RISC-V cores are about 4 years behind ARM. So most they are most suitable for em...

zozbot234 · on May 3, 2022

If anything, a more streamlined frontend matters more at the high-end, because it enables more scalable decode letting you extract increased parallelism out of the code. Better use of your frontend complexity budget also makes it easier to use things like fused microinsn sequences, or the RISC-V compressed insn set which brings code density on par with x86 (an outstanding result for such a clean design) for both RV32 and RV64. This is pretty much what we see going from x86 to ARM, and RISC-V only goes further in the same direction.

seoaeu · on May 3, 2022

Decode doesn't take up much space in a high-end processor. Even if your architecture's decoder doesn't "scale" as well, you can just throw a bunch more transistors at it to get performance. That said, I doubt there's many CPU designers unhappy about a simpler ISA...

imtringued · on May 3, 2022

If macro op fusion is viable then there are more opportunities to throw more transistors at it to get more performance.

seoaeu · on May 3, 2022

The thing that makes most macro op fusion non-viable on x86 is that most of the macro ops you'd want to fuse are already a single instruction!

saagarjha · on May 3, 2022

It's not yet clear if macro-op fusion will really be a thing.

kragen · on May 3, 2022

Hmm, I'm no expert on the subject, but I had heard that CMP/Jcc and TEST/Jcc macro-op fusion has been critical to i386 and amd64 performance, for both Intel and AMD processors, for about 15 years?

saagarjha · on May 3, 2022

Those are "simple" fusions that processor do perform productively. The thing with RISC-V is that a lot of the design rides on "oh we're just going to combine all the very RISC instructions into macro-ops to catch up to what ARM is doing" except nobody is really doing that kind of fusion right now, so it's not clear if this is even feasible.

kragen · on May 3, 2022

Hmm, not even the Allwinner D1 or the SiFive P650? In https://news.ycombinator.com/item?id=29423006 Bruce Hoult says SiFive has been doing macro-op fusion in one case since the 7-series, and I think he's the one that implemented it.

In https://news.ycombinator.com/item?id=29444322 "ruslan" links the original macro-op fusion stuff from 02016: https://riscv.org/wp-content/uploads/2016/07/Tue1130celio-fu... and https://arxiv.org/abs/1607.02318. Surprisingly, those present "shootout" results that are really just "effective dynamic instruction" counts and "dynamic byte" counts, ending in a "design proposal"; they don't seem to have simulated macro-op fusion at RTL level, much less in an FPGA or a MOSIS run.
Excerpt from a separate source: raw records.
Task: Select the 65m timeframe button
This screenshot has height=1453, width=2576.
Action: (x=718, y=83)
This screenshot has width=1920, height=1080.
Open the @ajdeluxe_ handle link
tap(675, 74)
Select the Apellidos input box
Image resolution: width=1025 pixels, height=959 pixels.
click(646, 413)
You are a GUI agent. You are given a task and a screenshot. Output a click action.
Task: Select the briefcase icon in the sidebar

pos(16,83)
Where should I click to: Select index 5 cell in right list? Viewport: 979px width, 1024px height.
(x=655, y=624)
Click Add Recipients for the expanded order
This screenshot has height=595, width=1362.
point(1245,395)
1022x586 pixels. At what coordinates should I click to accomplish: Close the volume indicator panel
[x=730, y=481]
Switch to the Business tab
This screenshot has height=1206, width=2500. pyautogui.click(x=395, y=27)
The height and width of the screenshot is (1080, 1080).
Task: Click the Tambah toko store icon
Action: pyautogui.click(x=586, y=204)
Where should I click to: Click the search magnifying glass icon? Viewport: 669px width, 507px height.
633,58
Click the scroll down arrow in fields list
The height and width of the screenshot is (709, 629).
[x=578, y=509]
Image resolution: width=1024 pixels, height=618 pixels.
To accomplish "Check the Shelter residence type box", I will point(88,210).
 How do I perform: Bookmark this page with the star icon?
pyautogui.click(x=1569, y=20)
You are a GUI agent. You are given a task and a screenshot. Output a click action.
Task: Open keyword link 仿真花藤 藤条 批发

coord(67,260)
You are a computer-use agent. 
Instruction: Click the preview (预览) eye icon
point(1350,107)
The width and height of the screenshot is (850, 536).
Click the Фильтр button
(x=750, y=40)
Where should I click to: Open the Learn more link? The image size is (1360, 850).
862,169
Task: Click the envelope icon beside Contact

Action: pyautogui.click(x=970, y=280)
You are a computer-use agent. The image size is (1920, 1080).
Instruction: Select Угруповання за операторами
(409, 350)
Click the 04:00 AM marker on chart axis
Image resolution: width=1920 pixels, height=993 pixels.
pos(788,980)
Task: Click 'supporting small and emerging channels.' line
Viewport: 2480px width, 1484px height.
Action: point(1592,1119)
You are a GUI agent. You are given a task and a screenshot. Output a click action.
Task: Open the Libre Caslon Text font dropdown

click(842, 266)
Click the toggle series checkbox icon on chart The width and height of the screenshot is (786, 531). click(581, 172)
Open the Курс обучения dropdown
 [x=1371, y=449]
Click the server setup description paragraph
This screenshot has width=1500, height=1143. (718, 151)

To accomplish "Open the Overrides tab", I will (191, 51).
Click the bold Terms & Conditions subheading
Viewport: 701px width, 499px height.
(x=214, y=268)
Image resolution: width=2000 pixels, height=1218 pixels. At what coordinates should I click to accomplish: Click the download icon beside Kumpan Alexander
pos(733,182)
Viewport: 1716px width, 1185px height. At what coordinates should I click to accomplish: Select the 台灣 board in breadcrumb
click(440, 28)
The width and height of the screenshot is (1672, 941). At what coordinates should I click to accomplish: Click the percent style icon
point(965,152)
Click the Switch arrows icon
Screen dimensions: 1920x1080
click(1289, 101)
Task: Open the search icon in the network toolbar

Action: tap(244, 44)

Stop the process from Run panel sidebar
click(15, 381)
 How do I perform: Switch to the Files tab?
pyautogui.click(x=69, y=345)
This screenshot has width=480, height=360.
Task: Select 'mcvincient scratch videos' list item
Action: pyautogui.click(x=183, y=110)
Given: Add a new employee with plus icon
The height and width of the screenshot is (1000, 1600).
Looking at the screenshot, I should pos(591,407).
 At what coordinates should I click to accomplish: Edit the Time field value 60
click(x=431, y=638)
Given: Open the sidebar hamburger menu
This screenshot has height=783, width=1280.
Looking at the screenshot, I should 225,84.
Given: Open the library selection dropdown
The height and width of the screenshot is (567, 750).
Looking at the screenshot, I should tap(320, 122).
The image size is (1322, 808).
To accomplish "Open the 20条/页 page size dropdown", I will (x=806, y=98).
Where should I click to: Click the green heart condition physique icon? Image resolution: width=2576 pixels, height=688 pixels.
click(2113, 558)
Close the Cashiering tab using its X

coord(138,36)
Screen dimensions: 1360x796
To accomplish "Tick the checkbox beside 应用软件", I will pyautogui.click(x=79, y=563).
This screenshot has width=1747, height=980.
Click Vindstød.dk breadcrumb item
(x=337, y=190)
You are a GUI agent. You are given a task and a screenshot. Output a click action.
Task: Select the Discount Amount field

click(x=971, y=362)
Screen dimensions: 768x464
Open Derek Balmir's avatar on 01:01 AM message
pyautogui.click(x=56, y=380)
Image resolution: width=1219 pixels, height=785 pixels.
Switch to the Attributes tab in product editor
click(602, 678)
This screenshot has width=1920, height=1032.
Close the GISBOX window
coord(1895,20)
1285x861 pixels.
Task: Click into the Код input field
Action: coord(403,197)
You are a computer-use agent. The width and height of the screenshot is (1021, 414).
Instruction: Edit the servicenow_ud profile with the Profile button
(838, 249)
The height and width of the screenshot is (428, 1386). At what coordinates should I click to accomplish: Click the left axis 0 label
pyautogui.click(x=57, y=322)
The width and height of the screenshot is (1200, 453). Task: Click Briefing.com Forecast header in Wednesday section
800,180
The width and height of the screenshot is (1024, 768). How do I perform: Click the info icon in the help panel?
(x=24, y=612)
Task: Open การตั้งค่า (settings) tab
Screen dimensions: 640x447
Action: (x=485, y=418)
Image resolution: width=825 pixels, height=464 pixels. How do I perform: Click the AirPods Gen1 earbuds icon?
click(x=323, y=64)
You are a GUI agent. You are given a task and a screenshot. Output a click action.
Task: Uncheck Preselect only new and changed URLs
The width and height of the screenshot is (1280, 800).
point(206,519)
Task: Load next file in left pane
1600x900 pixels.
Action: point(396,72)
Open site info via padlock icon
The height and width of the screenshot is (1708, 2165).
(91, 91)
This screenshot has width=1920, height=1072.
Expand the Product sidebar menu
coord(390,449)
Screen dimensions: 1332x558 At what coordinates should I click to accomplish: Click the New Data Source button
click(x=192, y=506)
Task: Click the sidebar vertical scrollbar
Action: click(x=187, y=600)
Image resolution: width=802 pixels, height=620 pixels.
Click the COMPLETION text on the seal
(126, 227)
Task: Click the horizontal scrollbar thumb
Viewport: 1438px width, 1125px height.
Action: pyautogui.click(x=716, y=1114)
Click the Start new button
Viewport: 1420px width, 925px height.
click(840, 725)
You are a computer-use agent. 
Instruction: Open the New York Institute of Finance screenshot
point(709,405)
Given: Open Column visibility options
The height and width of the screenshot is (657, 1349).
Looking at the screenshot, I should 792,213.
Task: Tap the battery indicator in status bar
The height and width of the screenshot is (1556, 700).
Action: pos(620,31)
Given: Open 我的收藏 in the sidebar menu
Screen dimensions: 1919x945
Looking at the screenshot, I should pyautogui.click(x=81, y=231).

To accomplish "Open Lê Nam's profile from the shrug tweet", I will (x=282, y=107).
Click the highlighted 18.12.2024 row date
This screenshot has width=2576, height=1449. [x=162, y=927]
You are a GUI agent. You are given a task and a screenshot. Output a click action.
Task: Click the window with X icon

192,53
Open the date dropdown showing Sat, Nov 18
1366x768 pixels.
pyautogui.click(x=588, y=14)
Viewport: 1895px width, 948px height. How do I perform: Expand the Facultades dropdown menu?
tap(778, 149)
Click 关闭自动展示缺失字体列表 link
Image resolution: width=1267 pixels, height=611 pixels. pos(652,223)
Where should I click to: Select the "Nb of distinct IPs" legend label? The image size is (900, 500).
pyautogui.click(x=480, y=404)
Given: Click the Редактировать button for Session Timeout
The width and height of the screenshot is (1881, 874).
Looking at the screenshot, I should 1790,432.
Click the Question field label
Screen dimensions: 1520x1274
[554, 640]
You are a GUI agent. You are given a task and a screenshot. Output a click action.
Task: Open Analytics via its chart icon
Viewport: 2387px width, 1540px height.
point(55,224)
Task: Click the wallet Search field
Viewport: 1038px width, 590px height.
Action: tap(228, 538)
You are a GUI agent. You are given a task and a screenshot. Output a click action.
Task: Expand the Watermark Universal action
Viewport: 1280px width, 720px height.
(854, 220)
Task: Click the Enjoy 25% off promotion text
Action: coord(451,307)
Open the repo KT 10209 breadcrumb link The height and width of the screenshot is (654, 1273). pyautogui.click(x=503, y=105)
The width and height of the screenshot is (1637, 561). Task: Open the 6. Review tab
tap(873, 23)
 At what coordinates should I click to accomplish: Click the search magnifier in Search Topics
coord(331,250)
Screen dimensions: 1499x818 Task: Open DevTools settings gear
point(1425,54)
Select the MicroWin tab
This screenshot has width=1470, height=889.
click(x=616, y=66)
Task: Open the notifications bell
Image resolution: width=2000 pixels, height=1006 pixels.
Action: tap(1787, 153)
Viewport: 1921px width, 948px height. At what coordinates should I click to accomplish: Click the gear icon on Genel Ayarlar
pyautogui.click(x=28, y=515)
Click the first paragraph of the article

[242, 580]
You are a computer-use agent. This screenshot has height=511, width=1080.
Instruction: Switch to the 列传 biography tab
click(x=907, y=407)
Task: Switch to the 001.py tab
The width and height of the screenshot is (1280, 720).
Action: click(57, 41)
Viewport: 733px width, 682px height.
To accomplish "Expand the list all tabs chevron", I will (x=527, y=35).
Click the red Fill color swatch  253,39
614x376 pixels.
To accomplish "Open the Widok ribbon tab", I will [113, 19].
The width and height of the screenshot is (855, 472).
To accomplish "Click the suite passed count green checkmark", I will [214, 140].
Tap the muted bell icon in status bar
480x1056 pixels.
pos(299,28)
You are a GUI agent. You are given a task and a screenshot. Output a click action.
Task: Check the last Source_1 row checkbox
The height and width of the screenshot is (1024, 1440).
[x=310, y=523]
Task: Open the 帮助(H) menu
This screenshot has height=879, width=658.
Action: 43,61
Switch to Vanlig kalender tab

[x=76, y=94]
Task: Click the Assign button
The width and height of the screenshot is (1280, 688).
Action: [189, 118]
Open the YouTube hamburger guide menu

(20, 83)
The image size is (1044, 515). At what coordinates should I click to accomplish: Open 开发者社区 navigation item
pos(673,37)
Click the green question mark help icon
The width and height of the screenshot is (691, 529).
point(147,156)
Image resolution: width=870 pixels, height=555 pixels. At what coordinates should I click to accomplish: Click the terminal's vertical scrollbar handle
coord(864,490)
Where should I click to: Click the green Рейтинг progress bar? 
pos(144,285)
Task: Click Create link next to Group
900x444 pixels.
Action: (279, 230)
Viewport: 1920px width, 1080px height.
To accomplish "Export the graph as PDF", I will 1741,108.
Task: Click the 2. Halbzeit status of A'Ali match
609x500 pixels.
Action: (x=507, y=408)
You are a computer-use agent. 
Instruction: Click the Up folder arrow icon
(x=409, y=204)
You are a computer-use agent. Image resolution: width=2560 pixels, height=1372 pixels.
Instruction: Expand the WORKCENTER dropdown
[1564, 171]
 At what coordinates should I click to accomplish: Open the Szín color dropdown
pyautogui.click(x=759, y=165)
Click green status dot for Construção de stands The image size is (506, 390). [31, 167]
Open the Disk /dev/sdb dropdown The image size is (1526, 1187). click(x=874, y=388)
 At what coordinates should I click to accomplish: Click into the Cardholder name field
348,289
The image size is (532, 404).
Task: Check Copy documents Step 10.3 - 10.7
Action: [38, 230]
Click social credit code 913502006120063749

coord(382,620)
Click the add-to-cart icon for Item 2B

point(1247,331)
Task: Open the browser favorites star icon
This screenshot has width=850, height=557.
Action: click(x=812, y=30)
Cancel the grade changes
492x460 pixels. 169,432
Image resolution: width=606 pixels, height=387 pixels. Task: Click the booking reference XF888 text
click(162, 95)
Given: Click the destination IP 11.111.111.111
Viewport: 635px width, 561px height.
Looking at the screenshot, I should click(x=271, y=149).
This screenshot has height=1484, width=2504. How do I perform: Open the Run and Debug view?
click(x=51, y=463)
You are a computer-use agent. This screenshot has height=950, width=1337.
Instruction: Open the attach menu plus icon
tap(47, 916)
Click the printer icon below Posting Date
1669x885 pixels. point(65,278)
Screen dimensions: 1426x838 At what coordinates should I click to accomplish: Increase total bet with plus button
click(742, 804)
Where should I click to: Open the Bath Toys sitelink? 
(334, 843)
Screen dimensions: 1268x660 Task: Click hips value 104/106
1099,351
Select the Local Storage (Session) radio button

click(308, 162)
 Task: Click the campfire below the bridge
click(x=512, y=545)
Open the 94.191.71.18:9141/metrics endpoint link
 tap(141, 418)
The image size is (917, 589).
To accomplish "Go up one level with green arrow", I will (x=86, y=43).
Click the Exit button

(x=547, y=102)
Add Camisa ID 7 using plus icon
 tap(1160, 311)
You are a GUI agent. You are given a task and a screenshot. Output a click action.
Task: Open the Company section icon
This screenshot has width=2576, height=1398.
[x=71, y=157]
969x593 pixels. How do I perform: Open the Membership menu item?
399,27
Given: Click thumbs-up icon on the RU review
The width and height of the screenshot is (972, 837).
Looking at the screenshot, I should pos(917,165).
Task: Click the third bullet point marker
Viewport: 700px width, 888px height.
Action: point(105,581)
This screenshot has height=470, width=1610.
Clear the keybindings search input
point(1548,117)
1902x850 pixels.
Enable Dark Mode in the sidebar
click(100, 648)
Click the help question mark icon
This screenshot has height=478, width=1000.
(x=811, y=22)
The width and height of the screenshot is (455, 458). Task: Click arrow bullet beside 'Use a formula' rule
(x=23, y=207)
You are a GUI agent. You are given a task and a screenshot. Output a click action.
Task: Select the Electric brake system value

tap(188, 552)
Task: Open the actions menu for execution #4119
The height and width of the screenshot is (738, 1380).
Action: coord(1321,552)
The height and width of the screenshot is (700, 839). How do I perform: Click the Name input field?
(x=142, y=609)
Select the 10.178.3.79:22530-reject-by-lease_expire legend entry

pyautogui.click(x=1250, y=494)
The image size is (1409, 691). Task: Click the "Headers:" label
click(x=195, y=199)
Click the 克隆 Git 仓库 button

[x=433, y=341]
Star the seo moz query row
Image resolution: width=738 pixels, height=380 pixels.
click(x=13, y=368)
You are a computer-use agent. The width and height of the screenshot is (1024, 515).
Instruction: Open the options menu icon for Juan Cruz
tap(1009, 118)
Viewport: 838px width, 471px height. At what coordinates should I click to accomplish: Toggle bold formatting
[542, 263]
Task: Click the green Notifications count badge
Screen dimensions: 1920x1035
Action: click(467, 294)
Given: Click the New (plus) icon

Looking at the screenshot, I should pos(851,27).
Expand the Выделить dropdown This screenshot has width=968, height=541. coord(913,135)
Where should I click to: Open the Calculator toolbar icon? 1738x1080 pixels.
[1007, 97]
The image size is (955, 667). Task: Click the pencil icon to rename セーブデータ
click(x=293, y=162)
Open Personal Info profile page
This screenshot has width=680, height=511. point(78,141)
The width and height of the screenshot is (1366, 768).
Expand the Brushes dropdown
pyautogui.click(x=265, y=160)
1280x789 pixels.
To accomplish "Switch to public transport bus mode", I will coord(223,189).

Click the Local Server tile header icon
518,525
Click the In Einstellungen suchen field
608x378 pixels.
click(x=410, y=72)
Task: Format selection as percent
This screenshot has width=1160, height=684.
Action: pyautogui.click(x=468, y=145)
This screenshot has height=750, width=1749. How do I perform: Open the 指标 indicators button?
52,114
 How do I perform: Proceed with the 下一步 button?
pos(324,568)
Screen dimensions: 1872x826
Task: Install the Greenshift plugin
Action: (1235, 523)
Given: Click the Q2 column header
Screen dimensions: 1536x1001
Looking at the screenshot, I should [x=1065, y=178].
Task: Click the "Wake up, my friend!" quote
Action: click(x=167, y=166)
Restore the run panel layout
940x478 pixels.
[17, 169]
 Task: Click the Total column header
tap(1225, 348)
brucehoult · on May 4, 2022

Certainly I didn't implement it, that was Andrew Waterman. I'm not a hardware person.

I think macro-op fusion (with a few exceptions) is useful only on a narrow set of mid-range cores. High end cores want to split everything up (RISC-V comes pre-split), while low end cores want to use as little hardware as possible.

There are a few exceptions, for example combining a LUI or AUIPC into a full 32 bit constant with the following instruction(s). There is a full 32 bits for that data path already, so that has zero effect on the back end (except just removing an instruction). SLLI/{SRLI,SRAI} pairs is probably another.

avianes · on May 4, 2022

> High end cores want to split everything up (RISC-V comes pre-split)

Yes but a high-end core does not necessarily splits instruction the same way as RISC-V does.

For instance an indexed store:

RISC-V ISA splits it into an ADD+STORE pattern which may be recognized by macro-op fusion, while a high-end core splits it into a store_address uop (that compute the effective address and update the address field into the store-buffer entry) and a store_data uop (that update the data field into the store-buffer entry, and this uop is "address agnostic")

avianes · on May 4, 2022

Little addendum:

Macro-op fusion (alone) does not only reduce the number of uop, it could also reduces physical register usage as intermediate results are not stored into physical registers.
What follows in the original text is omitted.